Planet Pit (Deluxe Version)

Planet Pit (Deluxe Version)

Riding high from the gangbuster success of his collaboration with Jennifer Lopez on Latin club hit “On The Floor”, Pitbull was poised to take the summer of 2011 by storm with his sixth studio album, Planet Pit. That prediction came true on the back of multiple hit singles, chief among them “Give Me Everything” alongside famed R&B singer Ne-Yo and producers Afrojack and Nayer. The enduring EDM favourite melded classic house keys with saturated synths and rousing, anthemic hooks that propelled it to the top of the charts. A master class in dance-music maximalism, Planet Pit features top production talent such as David Guetta, RedOne, Dr. Luke, and DJ Snake, who gleefully inject EDM bombast with throwback Miami bass, warbling electro synths and cascading Caribbean percussion. Though global in scale, and even cementing Pitbull's glitzy alias as Mr.
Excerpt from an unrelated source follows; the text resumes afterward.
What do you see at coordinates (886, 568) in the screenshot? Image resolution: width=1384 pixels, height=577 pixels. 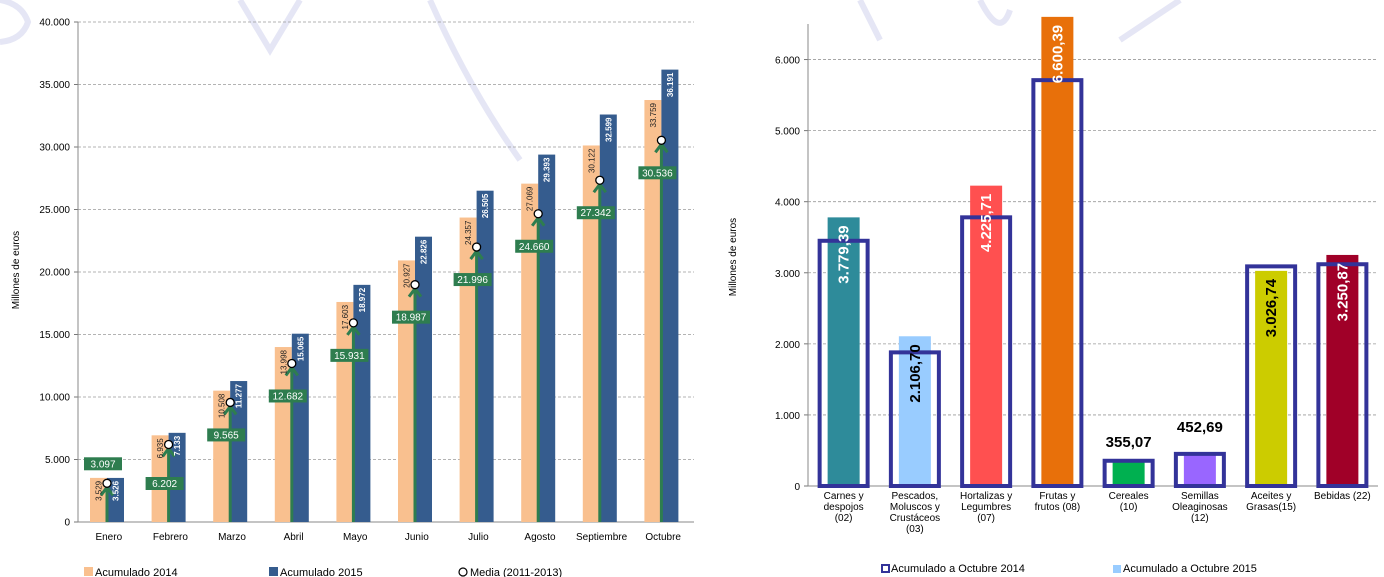 I see `legend-swatch-oct-2014` at bounding box center [886, 568]. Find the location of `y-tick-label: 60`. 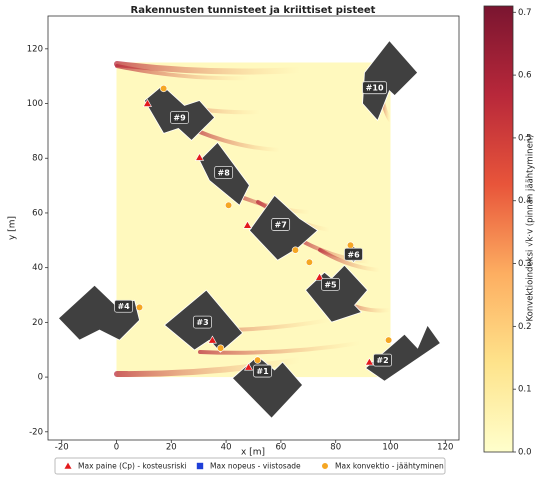

y-tick-label: 60 is located at coordinates (38, 213).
Worldwide on the opening track of the same name, the album is lovingly rooted in Miami's neon-lit, open-air nightclubs. On “Pause”, pounding circuit house meets deliciously percussive mambo, practically begging to be enjoyed dancing under the stars and with feet planted in the cool sand. Pitbull also enlisted T-Pain and Sean Paul for the calypso-hardstyle interpolation of “Shake Senora”, sampling Harry Belafonte's “Jump In the Line” and cranking up the BPMs on the laidback, family-friendly classic. For every banger contained within Planet Pit there's a knowing wink to other chart-topping successes of the EDM era. The stripped-down, inspirational hip-hop of “Castle Made of Sand” with rapper Jamie Drastik and Destiny's Child alum Kelly Rowland is a kindred spirit of Eminem and Rihanna's “Love the Way You Lie”. Marc Anthony's soaring, feel-good chorus on “Rain Over Me” not only harkened to his Latin freestyle collabs with Masters At Work in the early ‘90s but could also be an analog for Don Omar's crowd-pleaser “Danza Kuduro”. Most of all, the album's unabashed dance-floor ambitions helped sell reticent American audiences on big-beat club music once considered too European. Planet Pit shattered that paradigm with cheeky humour and undeniable songcraft, proving that nightlife euphoria is not bound by geography.